Re: WARNING: at mm/slub.c:3357, kernel BUG at mm/slub.c:3413

[Date Prev][Date Next][Thread Prev][Thread Next][Date Index][Thread Index]

 



On Mon, Dec 05, 2011 at 07:15:49PM +0100, Markus Trippelsdorf wrote:
> On 2011.12.05 at 12:10 -0500, Jerome Glisse wrote:
> > On Sun, Dec 04, 2011 at 02:02:00AM +0100, Markus Trippelsdorf wrote:
> > > On 2011.12.03 at 14:31 -0500, Jerome Glisse wrote:
> > > > On Sat, Dec 3, 2011 at 7:29 AM, Markus Trippelsdorf
> > > > <markus@xxxxxxxxxxxxxxx> wrote:
> > > > > On 2011.12.03 at 12:20 +0000, Dave Airlie wrote:
> > > > >> >> > > > > FIX idr_layer_cache: Marking all objects used
> > > > >> >> > > >
> > > > >> >> > > > Yesterday I couldn't reproduce the issue at all. But today I've hit
> > > > >> >> > > > exactly the same spot again. (CCing the drm list)
> > > > >>
> > > > >> If I had to guess it looks like 0 is getting written back to some
> > > > >> random page by the GPU maybe, it could be that the GPU is in some half
> > > > >> setup state at boot or on a reboot does it happen from a cold boot or
> > > > >> just warm boot or kexec?
> > > > >
> > > > > Only happened with kexec thus far. Cold boot seems to be fine.
> > > > >
> > > > 
> > > > Can you add radeon.no_wb=1 to your kexec kernel paramater an see if
> > > > you can reproduce.
> > > 
> > > No, I cannot reproduce the issue with radeon.no_wb=1. (I write this
> > > after 700 successful kexec iterations...)
> > > 
> > 
> > Can you try if attached patch fix the issue when you don't pass the
> > radeon.no_wb=1 option ?
> 
> Yes the patch finally fixes the issue for me (tested with 120 kexec
> iterations).
> Thanks Jerome!
> 
> -- 
> Markus

Can you do a kick run on the modified patch ?

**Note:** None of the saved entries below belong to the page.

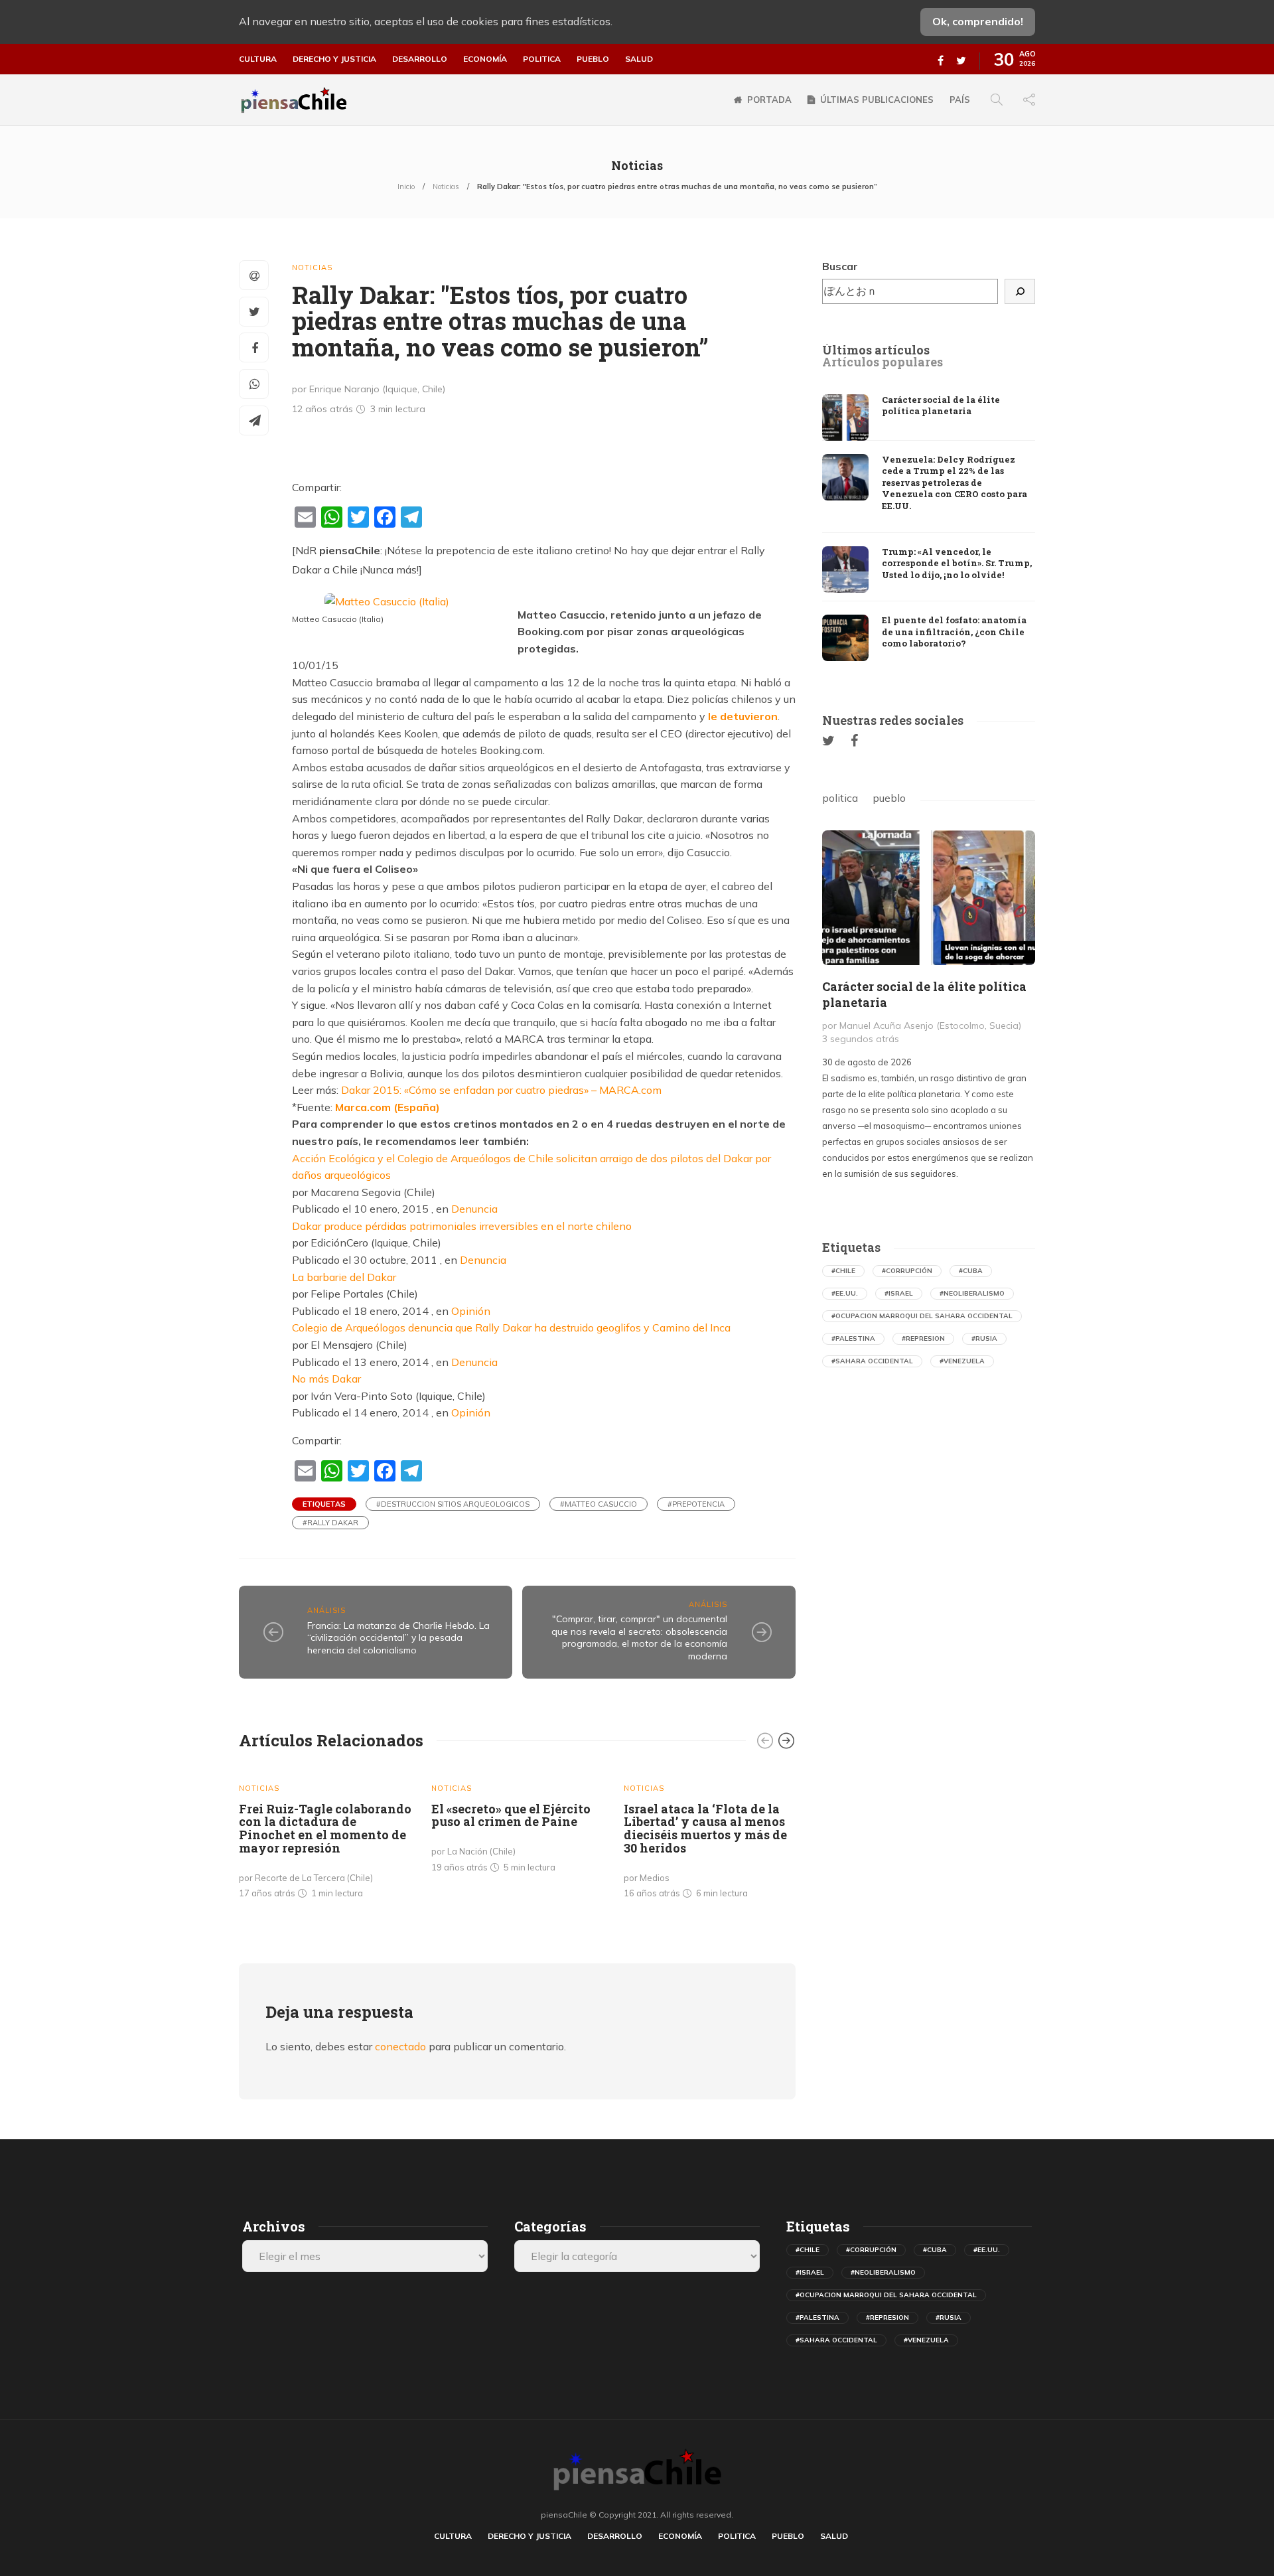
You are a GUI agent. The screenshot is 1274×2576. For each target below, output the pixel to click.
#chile (843, 1270)
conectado (400, 2046)
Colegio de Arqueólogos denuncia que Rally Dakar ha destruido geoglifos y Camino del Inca (511, 1327)
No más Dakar (326, 1378)
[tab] (876, 350)
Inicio (406, 186)
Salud (639, 59)
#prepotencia (696, 1504)
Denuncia (474, 1208)
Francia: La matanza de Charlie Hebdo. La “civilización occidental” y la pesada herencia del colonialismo (398, 1638)
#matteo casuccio (598, 1504)
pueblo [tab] (889, 797)
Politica (542, 59)
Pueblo (593, 59)
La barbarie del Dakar (344, 1277)
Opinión (470, 1311)
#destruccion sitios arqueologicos (453, 1504)
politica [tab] (840, 797)
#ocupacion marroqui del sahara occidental (922, 1316)
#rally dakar (330, 1522)
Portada (769, 99)
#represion (923, 1338)
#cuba (971, 1270)
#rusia (984, 1338)
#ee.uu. (844, 1293)
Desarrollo (419, 59)
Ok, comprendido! (977, 21)
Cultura (258, 59)
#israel (899, 1293)
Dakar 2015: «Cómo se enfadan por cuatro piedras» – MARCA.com (501, 1090)
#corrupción (907, 1270)
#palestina (853, 1338)
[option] (325, 1837)
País (960, 99)
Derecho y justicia (334, 59)
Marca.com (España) (387, 1107)
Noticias (446, 186)
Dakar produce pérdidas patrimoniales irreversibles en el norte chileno (462, 1226)
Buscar (840, 266)
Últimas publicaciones (877, 99)
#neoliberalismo (972, 1293)
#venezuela (962, 1361)
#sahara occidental (872, 1361)
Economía (485, 59)
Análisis (326, 1610)
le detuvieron (743, 716)
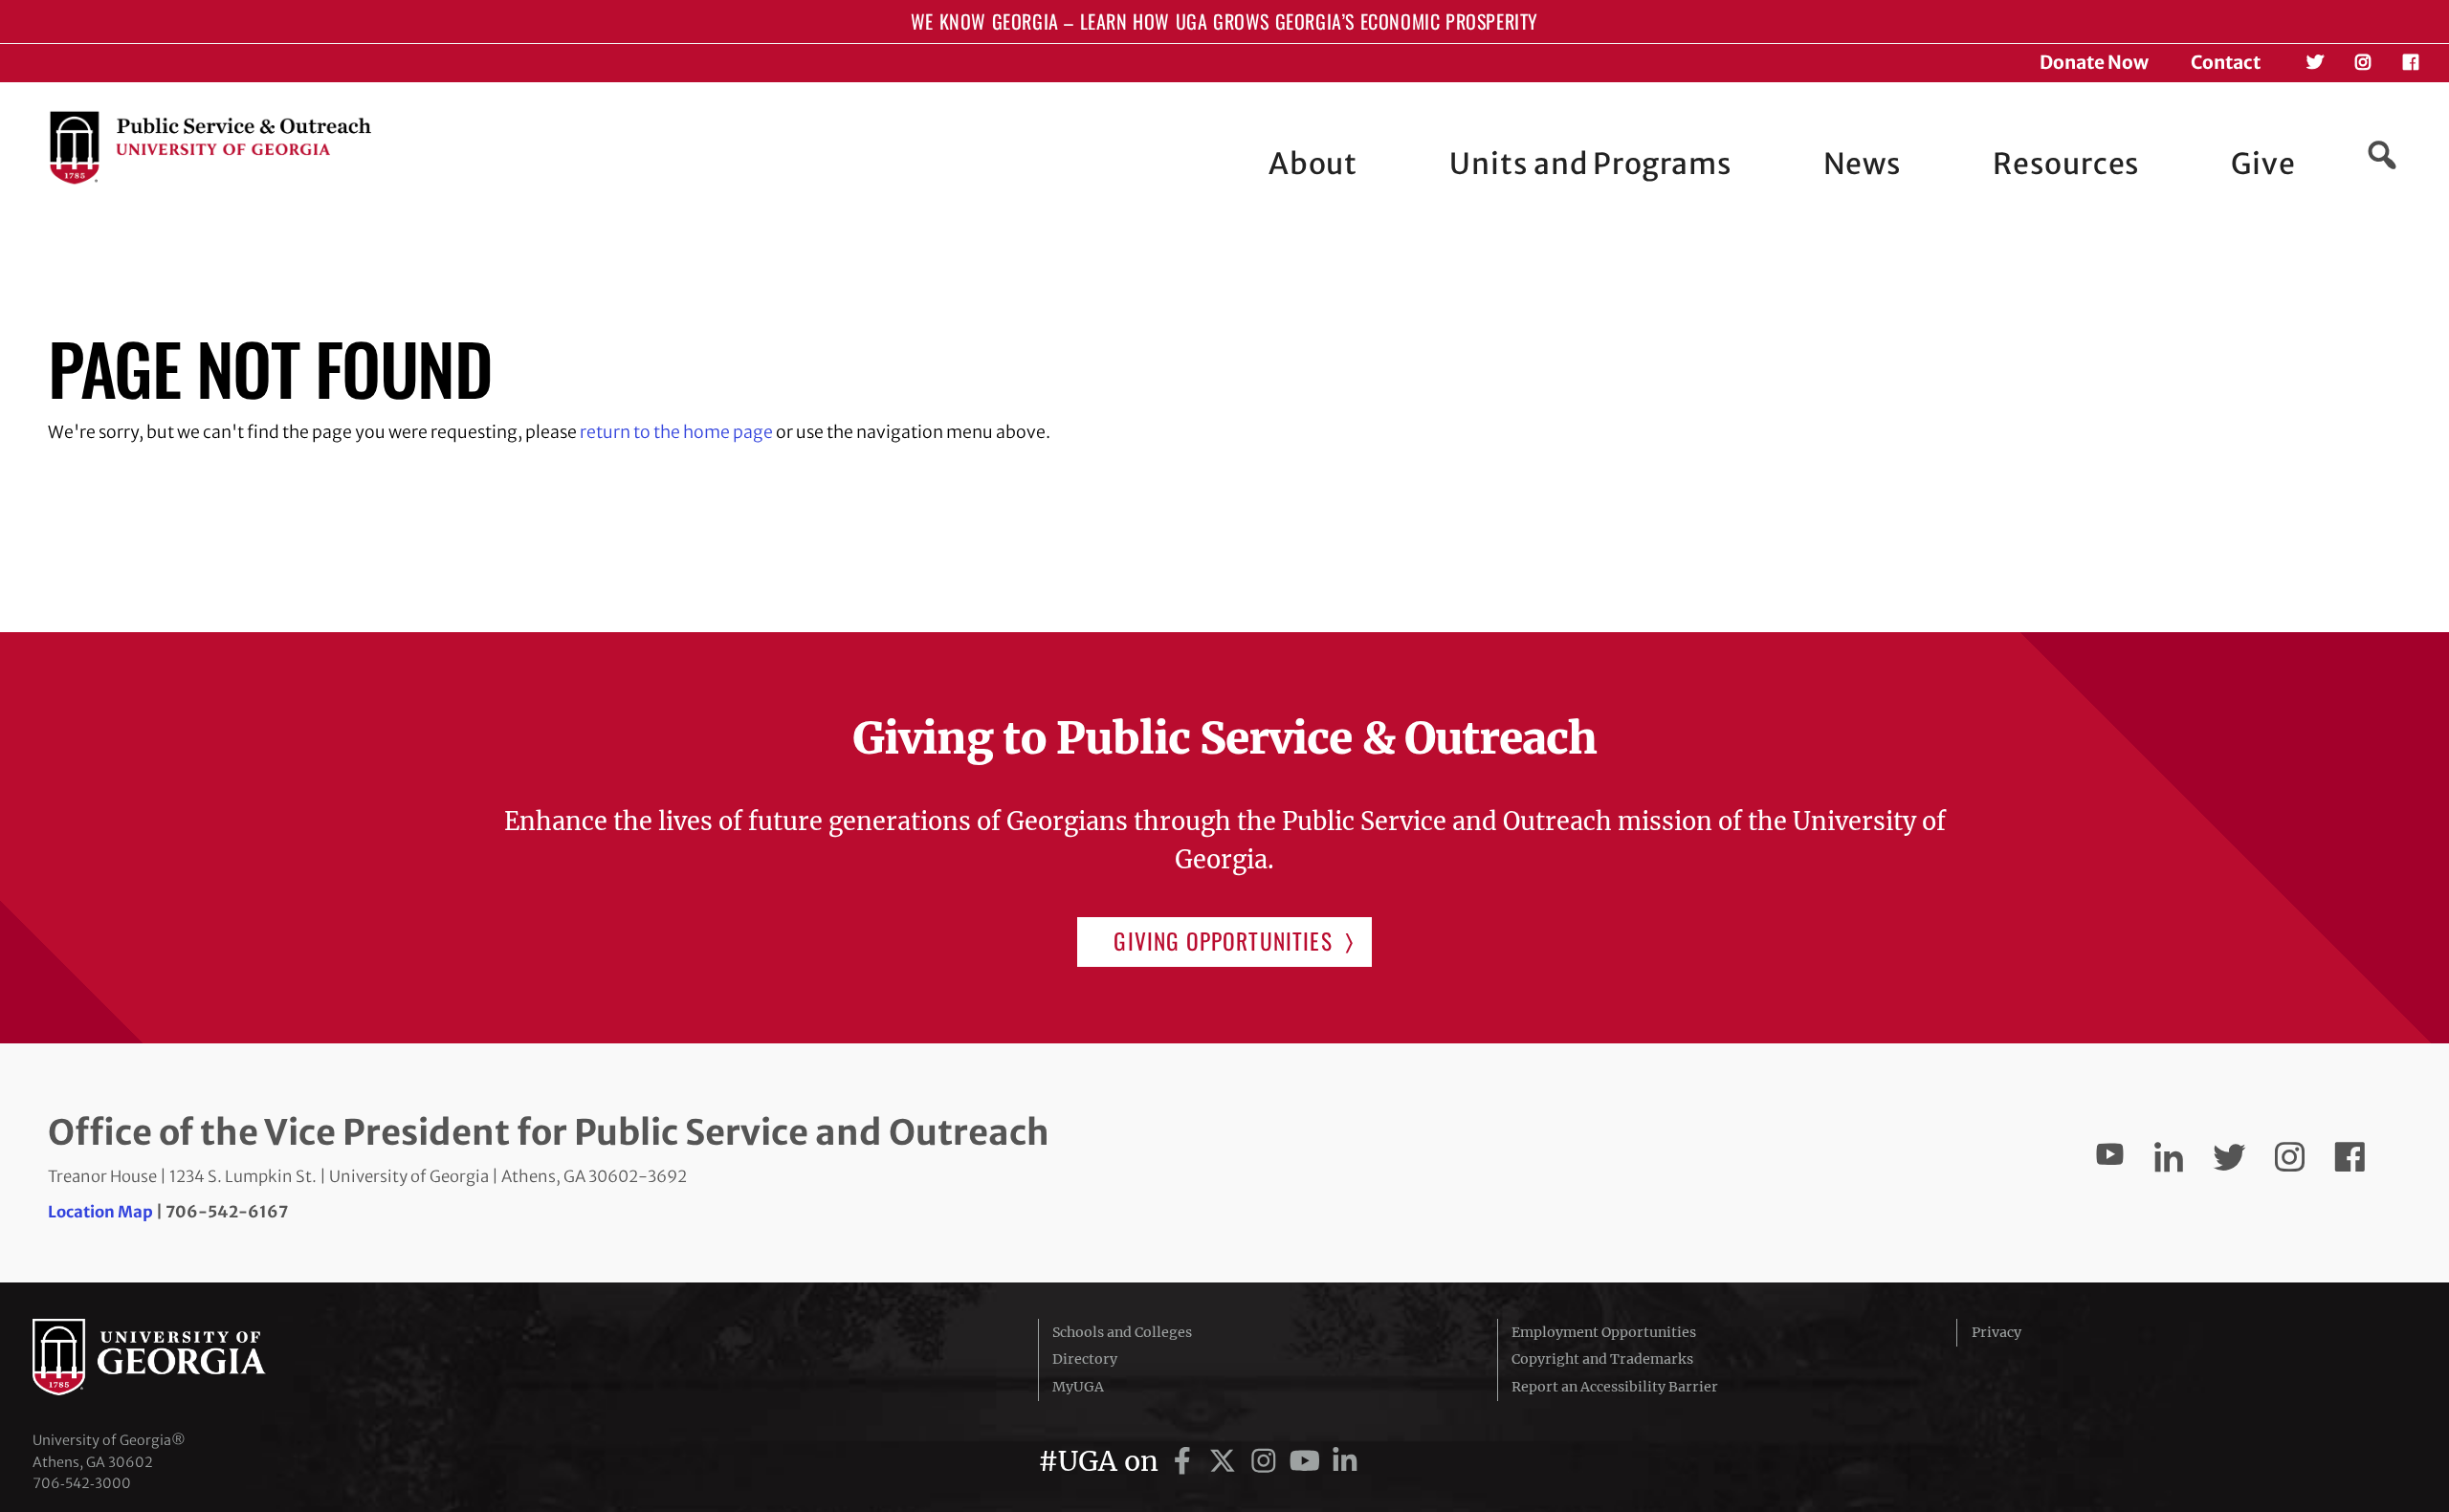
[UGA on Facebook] (1185, 1461)
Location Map (100, 1212)
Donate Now (2094, 62)
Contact (2226, 62)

I believe this patch could go to stable too as it's low
impact from my pov.

Cheers,
Jerome
>From cccfa6f93faa6b556fd72e318606a01e333e67d3 Mon Sep 17 00:00:00 2001
From: Jerome Glisse <jglisse@xxxxxxxxxx>
Date: Mon, 5 Dec 2011 12:02:17 -0500
Subject: [PATCH] drm/radeon: disable possible GPU writeback early v2

Given how kexec works we need to disable any kind of GPU writeback
early in GPU initialization just in case some are still active from
previous setup.

v2 follow previous sanity work done on earlier radeon, also write
reg uncondionaly and disable irq too.

Signed-off-by: Jerome Glisse <jglisse@xxxxxxxxxx>
---
 drivers/gpu/drm/radeon/evergreen.c   |    2 ++
 drivers/gpu/drm/radeon/ni.c          |   18 ++++++++++++++++++
 drivers/gpu/drm/radeon/nid.h         |   19 +++++++++++++++++++
 drivers/gpu/drm/radeon/r100.c        |   20 ++++++--------------
 drivers/gpu/drm/radeon/r520.c        |    2 +-
 drivers/gpu/drm/radeon/r600.c        |   16 ++++++++++++++++
 drivers/gpu/drm/radeon/radeon_asic.h |    2 ++
 drivers/gpu/drm/radeon/rs600.c       |   20 +++++++++++++++++++-
 drivers/gpu/drm/radeon/rs600d.h      |   21 +++++++++++++++++++++
 drivers/gpu/drm/radeon/rs690.c       |    2 +-
 drivers/gpu/drm/radeon/rv515.c       |    2 +-
 drivers/gpu/drm/radeon/rv770.c       |   16 ++++++++++++++++
 drivers/gpu/drm/radeon/rv770d.h      |   20 ++++++++++++++++++++
 13 files changed, 142 insertions(+), 18 deletions(-)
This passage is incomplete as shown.